WHAT IS REQUIRED: Please print, word for word, everything from the line containing "will tap(314, 251)." down to the line containing "Looking at the screenshot, I should pos(23,70).", both of those lines included.
◇ ◇ ◇ ◇ ◇ ◇ ◇
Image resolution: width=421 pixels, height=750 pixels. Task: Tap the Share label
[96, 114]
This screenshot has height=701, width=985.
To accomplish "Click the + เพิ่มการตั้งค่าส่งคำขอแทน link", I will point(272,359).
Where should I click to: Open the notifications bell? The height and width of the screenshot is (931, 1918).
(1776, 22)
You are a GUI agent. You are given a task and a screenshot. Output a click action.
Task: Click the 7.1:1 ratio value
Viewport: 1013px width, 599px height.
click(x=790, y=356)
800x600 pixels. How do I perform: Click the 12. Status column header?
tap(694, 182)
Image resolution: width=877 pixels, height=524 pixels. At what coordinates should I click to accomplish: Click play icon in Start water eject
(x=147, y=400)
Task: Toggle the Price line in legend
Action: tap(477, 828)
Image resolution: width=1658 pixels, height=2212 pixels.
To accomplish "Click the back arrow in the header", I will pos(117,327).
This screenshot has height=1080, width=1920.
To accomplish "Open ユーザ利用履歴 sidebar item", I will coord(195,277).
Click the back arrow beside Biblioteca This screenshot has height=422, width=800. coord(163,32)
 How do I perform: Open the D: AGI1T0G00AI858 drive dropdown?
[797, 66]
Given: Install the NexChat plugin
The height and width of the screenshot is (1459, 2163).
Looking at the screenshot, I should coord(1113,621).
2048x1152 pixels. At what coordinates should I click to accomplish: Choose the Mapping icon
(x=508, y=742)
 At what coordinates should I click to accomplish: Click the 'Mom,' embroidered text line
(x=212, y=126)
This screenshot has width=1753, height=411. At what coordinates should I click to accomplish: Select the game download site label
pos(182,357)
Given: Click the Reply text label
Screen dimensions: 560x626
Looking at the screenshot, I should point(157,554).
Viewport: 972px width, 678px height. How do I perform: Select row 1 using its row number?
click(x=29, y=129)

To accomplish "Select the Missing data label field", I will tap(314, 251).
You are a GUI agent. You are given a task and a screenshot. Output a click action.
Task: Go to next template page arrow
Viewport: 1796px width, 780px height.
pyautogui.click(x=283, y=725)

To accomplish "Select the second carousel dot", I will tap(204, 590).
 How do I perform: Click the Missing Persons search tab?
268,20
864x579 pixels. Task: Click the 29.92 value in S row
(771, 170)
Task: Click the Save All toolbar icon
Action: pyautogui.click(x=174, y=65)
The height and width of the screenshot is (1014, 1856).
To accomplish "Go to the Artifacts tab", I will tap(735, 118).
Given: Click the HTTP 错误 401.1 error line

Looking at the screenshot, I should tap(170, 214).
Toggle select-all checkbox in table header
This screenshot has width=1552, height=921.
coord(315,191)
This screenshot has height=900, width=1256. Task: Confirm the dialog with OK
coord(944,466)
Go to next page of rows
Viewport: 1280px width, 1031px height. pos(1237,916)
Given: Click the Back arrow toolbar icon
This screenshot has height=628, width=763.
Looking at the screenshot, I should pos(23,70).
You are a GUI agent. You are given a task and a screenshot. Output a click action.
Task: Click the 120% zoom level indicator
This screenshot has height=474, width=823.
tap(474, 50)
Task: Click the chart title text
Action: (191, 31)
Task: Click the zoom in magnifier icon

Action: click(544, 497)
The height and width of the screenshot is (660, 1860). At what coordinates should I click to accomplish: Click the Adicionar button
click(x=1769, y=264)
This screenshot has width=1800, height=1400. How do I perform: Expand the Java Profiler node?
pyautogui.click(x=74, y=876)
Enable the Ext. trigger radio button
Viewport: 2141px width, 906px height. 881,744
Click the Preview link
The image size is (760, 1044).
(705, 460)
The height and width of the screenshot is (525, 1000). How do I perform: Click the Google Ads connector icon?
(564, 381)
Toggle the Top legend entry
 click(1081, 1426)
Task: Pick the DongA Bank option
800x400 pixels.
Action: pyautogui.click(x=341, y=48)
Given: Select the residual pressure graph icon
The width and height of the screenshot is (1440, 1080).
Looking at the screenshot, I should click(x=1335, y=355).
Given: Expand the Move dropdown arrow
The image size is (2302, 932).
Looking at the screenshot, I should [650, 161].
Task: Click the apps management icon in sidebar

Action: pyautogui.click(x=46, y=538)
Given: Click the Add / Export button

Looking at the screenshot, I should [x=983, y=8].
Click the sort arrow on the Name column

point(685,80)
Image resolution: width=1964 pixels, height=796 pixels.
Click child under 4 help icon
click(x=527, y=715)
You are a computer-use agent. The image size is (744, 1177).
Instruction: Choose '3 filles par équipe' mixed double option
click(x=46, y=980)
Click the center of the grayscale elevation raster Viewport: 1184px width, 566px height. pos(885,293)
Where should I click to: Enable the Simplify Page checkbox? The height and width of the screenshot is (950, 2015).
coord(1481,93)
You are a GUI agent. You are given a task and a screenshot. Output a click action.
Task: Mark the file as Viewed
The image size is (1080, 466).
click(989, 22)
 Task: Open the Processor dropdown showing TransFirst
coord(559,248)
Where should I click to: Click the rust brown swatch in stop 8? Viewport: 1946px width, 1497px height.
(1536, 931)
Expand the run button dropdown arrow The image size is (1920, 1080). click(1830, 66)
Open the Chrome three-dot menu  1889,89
◇ ◇ ◇ ◇ ◇ ◇ ◇
COMPLETE RESPONSE:
To accomplish "Select the Missing data label field", I will tap(314, 251).
You are a GUI agent. You are given a task and a screenshot. Output a click action.
Task: Go to next template page arrow
Viewport: 1796px width, 780px height.
pyautogui.click(x=283, y=725)

To accomplish "Select the second carousel dot", I will tap(204, 590).
 How do I perform: Click the Missing Persons search tab?
268,20
864x579 pixels. Task: Click the 29.92 value in S row
(771, 170)
Task: Click the Save All toolbar icon
Action: pyautogui.click(x=174, y=65)
The height and width of the screenshot is (1014, 1856).
To accomplish "Go to the Artifacts tab", I will tap(735, 118).
Given: Click the HTTP 错误 401.1 error line

Looking at the screenshot, I should tap(170, 214).
Toggle select-all checkbox in table header
This screenshot has width=1552, height=921.
coord(315,191)
This screenshot has height=900, width=1256. Task: Confirm the dialog with OK
coord(944,466)
Go to next page of rows
Viewport: 1280px width, 1031px height. pos(1237,916)
Given: Click the Back arrow toolbar icon
This screenshot has height=628, width=763.
Looking at the screenshot, I should pos(23,70).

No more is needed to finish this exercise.